> **Given entries**
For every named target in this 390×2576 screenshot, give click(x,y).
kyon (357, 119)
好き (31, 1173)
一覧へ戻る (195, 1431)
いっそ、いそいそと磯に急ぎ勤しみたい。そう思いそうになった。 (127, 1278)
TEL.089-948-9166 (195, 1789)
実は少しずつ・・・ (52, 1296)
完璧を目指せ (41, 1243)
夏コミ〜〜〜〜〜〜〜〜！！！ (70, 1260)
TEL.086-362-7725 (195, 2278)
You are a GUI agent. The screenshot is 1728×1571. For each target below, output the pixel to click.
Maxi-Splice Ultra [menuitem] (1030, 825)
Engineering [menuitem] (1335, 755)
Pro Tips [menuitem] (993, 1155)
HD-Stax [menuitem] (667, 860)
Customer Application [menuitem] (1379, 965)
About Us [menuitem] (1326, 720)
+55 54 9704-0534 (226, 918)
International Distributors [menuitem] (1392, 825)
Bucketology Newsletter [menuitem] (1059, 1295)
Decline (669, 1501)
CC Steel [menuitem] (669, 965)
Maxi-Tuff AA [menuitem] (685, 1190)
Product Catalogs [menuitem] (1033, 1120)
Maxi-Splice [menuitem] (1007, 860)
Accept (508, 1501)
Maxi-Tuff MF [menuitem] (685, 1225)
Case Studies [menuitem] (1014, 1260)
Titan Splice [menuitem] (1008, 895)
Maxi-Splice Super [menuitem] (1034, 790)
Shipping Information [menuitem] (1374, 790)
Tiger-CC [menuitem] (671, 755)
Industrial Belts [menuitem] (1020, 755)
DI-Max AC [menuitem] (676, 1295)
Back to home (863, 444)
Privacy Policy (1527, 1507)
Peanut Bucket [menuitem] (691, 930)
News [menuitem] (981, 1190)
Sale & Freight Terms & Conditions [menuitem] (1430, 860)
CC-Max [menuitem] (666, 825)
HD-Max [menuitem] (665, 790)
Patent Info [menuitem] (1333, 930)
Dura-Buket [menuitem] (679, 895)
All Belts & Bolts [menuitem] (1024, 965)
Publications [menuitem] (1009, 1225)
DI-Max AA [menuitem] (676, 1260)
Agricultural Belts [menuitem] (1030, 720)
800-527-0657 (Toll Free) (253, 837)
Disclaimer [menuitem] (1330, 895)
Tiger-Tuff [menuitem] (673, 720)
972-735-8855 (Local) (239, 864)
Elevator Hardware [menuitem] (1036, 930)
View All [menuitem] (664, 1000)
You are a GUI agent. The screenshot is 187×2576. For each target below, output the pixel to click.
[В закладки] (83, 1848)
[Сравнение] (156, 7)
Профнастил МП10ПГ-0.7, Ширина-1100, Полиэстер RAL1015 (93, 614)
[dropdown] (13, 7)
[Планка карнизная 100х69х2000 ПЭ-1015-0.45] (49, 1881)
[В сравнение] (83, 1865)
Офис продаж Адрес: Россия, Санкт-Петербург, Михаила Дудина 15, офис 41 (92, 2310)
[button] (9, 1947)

> **About this task**
Taking the entries above, print exactly the lines starting at the line with "いっそ、いそいそと磯に急ぎ勤しみたい。そう思いそうになった。 (127, 1278)" and ending at the line with "Maxi-Splice Ultra [menuitem] (1030, 825)", both included.

> **Answer box**
いっそ、いそいそと磯に急ぎ勤しみたい。そう思いそうになった。 (127, 1278)
TEL.089-948-9166 (195, 1789)
実は少しずつ・・・ (52, 1296)
完璧を目指せ (41, 1243)
夏コミ〜〜〜〜〜〜〜〜！！！ (70, 1260)
TEL.086-362-7725 (195, 2278)
You are a GUI agent. The screenshot is 1728×1571. For each target below, output the pixel to click.
Maxi-Splice Ultra [menuitem] (1030, 825)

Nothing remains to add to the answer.